-- Bacaan --

*****

Dalam beberapa literatur tentang
Karo, etimologi Karo berasal dari kata Haru. Kata Haru ini berasal dari nama
kerajaan Haru yang berdiri sekitar abad 14 sampai abad 15 di daerah Sumatera
Bagian Utara. Kemudian pengucapan kata Haru ini berubah menjadi Karo. Inilah
diperkirakan awal terbentuknya nama Karo.
Masyarakat Karo mempunyai
kesatuan teritorial yang dihuni oleh keluarga yang berasal dari satu klen yang
disebut kuta. Kuta ini biasanya
dikelilingi parit, suatu dinding tanah yang tinggi, dan rumpun bambu yang
tumbuh rapat sebagai pertahanan terhadap serangan-serangan musuh dari kuta
lain. Golongan pendiri kuta adalah merga taneh atau juga dikenal dengan
Simanteki Kuta yang memiliki tanah paling luas, sedangkan golongan lainnya biasanya
hanya memiliki tanah yang sekedar cukup.

*****

-- Data yang Diberikan --
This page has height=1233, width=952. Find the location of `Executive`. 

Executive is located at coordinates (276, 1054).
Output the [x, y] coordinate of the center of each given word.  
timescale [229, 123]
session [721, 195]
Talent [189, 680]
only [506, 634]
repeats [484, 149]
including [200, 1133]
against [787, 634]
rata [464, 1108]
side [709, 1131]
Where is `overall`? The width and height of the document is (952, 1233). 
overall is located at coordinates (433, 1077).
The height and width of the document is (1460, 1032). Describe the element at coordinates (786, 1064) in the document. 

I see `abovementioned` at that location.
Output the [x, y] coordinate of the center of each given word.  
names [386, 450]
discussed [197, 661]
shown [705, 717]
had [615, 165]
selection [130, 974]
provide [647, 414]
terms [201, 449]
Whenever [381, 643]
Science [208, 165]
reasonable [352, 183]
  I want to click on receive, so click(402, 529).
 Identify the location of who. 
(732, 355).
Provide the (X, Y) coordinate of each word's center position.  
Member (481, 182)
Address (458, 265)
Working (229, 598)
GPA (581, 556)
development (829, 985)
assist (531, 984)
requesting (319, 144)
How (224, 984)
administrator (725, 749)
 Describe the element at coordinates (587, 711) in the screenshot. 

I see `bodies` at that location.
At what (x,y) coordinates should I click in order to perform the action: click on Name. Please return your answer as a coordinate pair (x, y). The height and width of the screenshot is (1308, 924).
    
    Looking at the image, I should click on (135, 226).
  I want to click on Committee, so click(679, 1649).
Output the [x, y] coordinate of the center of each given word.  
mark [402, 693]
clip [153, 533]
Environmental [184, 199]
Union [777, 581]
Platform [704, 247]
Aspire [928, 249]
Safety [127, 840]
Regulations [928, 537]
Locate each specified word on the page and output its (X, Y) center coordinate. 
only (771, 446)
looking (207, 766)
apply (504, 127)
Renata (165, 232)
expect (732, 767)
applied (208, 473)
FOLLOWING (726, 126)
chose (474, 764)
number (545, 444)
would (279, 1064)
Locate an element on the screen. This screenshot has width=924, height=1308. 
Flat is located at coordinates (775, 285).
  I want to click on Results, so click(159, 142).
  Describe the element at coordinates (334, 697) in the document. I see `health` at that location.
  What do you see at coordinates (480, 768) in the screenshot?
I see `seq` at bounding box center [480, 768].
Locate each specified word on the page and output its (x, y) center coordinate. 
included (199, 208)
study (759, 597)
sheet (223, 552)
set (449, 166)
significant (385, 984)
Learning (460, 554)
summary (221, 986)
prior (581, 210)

*****

-- Daftar Tugas --
a - Jawablah pertanyaan berikut berdasarkan bacaan tentang masyarakat Karo.
(i) Dari kata apakah etimologi Karo berasal?
(ii) Apa sebutan bagi kesatuan teritorial yang dihuni keluarga dari satu klen?
(iii) Dengan nama apa lagi golongan pendiri kuta, yaitu merga taneh, dikenal?
b - Teruskan bacaan tentang masyarakat Karo, dimulai setelah kalimat terakhirnya.

-- Jawaban Tiap Tugas --
a -
(i) Dari kata Haru.
(ii) Kuta.
(iii) Simanteki Kuta.

b -
Mata pencaharian masyarakat Karo
kebanyakan bercocok tanam padi. Masyarakat Karo memperhitungkan hubungan
keturunan secara patrilineal, kelompok kekerabatan dihitung dengan dasar satu
ayah, satu kakek, dan satu nenek moyang. Masyarakat Karo dominan memeluk agama
Kristen Protestan. Sebelum masuk dan berkembangnya sistem kepercayaan modern
(seperti Kristen, Islam), masyarakat Karo telah memiliki sistem kepercayaan
tradisional yaitu Pemena.
Nilai-nilai religi Pemena ini
sebagian masih dapat kita lihat sampai sekarang. Para penganut religi Pemena mempercayai adanya penciptaan alam semesta
yang disebut Dibata Kaci-Kaci. Mereka juga mempercayai adanya tiga alam yaitu Banua
Datas (alam bagian atas yang dikuasai oleh Dibata Atas yang bernama Ompung
Utara Diatas), Banua Teruh (alam yang
dikuasai oleh Dibata Teruh yang bernama
Panglima Doukah Ni Haji yang juga bernama Panglima Doukah Ni Haji Perjanggut
Simole-ole), dan Banua Tengah (alam yang dikuasai oleh Dibata Tengah yang bernama Beru Noman Kacikaci).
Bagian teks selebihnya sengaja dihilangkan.